Author: anonym Date: To: The Tails public development discussion list, richard CC: Duncan Larsen-Russell, micah anderson Subject: Re: [Tails-dev] new features coming in to be aware of
On 20/06/2023 19.19, richard wrote: > Hi Tails devs,
>
> So the legacy tor daemon recently got two new features in alpha you
> should be aware of, proof-of-work and conflux circuits:
Thanks for the heads-up! This is very valuable!
> - proof-of-work: Onion service providers will be able to opt-in to a
> proof-of-work requirement for connecting clients as a ddos
> counter-measure. Legacy clients which do not support this feature will
> not be able to connect to onion services making use of it. This feature
> will be transparent to the user, though in Tor Browser we may surface
> custom ui notifying the user if they failed to complete the pow in-time
> (or other pow-specific errors). The details are still tbd, but any error
> would be surfaced to applications via a custom SOCKS5 error code
> (similar to how the tor daemon notifies applications that client auth is
> required to access an onion service)
Am I correct to assume that as long as we have a tor and Tor Browser
that supports this, and our Tor Browser's SocksPort has ExtendedErrors
enabled, then we are good to go for this feature, or is something more
needed?
> - conflux circuits: the network team has developed a multiple-circuit
> selection routing system whereby clients will open multiple circuits to
> an endpoint, and divide traffic between the circuits to increase network
> performance. Any ux that shows a user's circuit will need to be updated
> to account for this new conflux circuit reality. For the initial stable
> release, conflux circuits will only work with clearnet endpoints so
> onion services are unaffected. The browser team will be working with ux
> on any required ui changes during the next release cycle, so if Tails
> has an analogous thing outside of Tor Browser you can probably follow
> our lead there.
Tails has a simple Vidalia-esque circuit viewer where each circuit is
listed along with its streams, so (if I understand correctly) with
conflux circuits it can be the case that the same stream can be listed
under multiple circuits. Since (IIRC) pre-conflux streams associate with
a single circuit id it indeed sounds like there will be some work needed
here. And this circuit viewer uses Stem, which is unmaintained, which
could complicate things a bit further. :)
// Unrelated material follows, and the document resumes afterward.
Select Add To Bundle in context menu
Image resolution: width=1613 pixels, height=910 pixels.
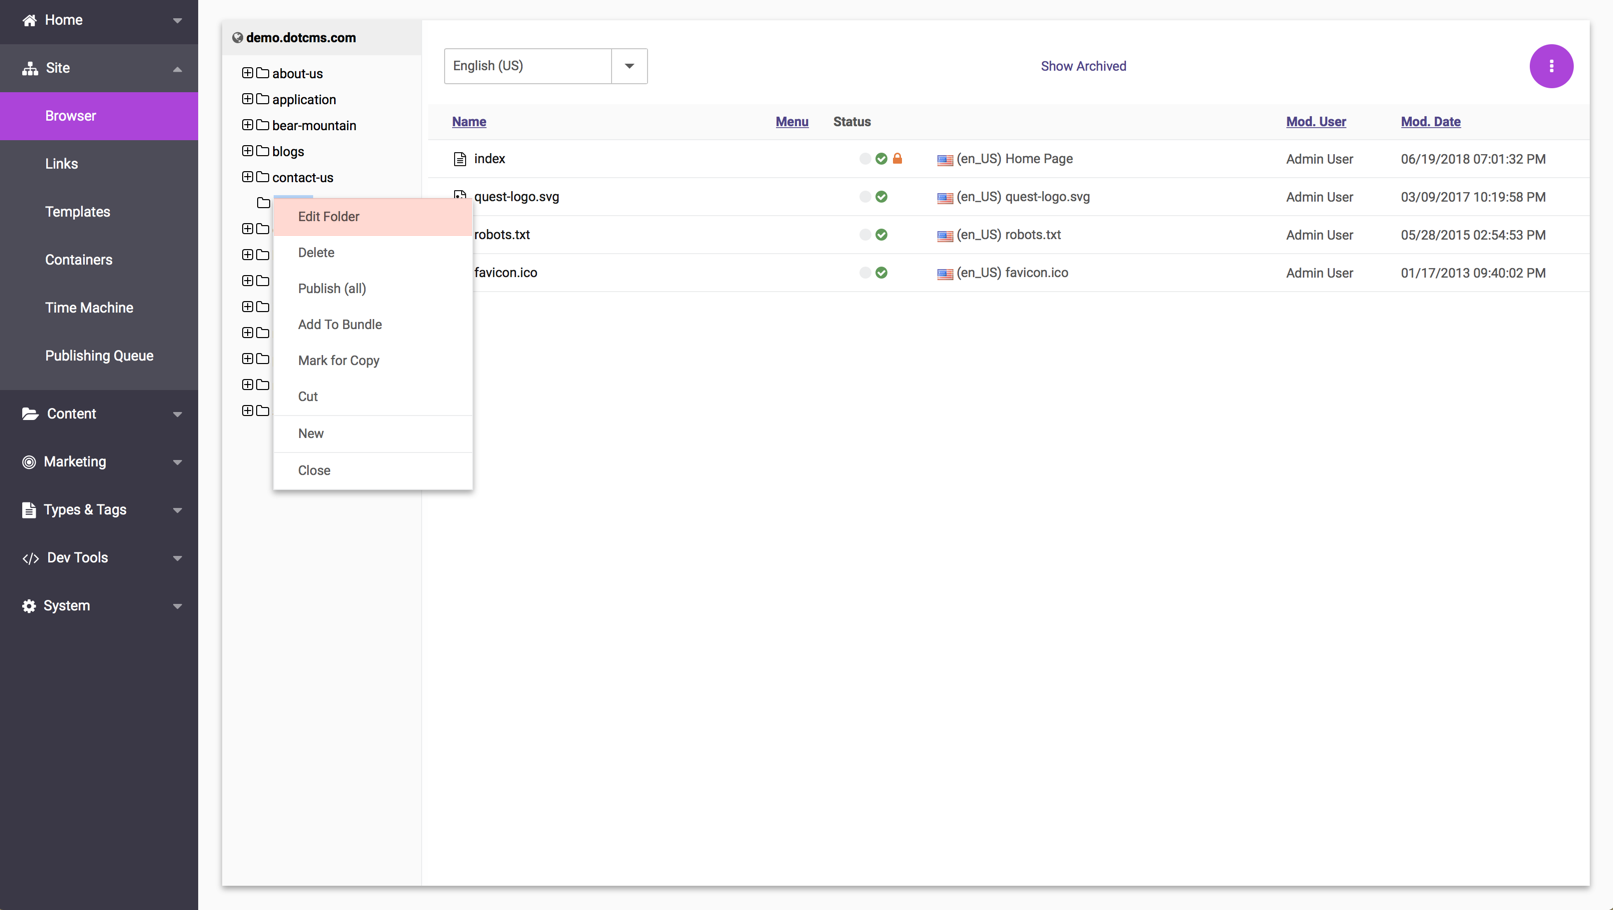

Tails also has a control port filter (that sits between tor and the
applications using the control port) that I believe will be affected:
since Tails runs a single system-wide tor instance there are concerns
about applications that have access to the control port snooping on
other circuits/streams (among other things), so the filter enforces
restrictions so a control port user only can see its own streams and
associated circuits. If streams can associate to multiple circuits then
Tails' control port filter must take that into account.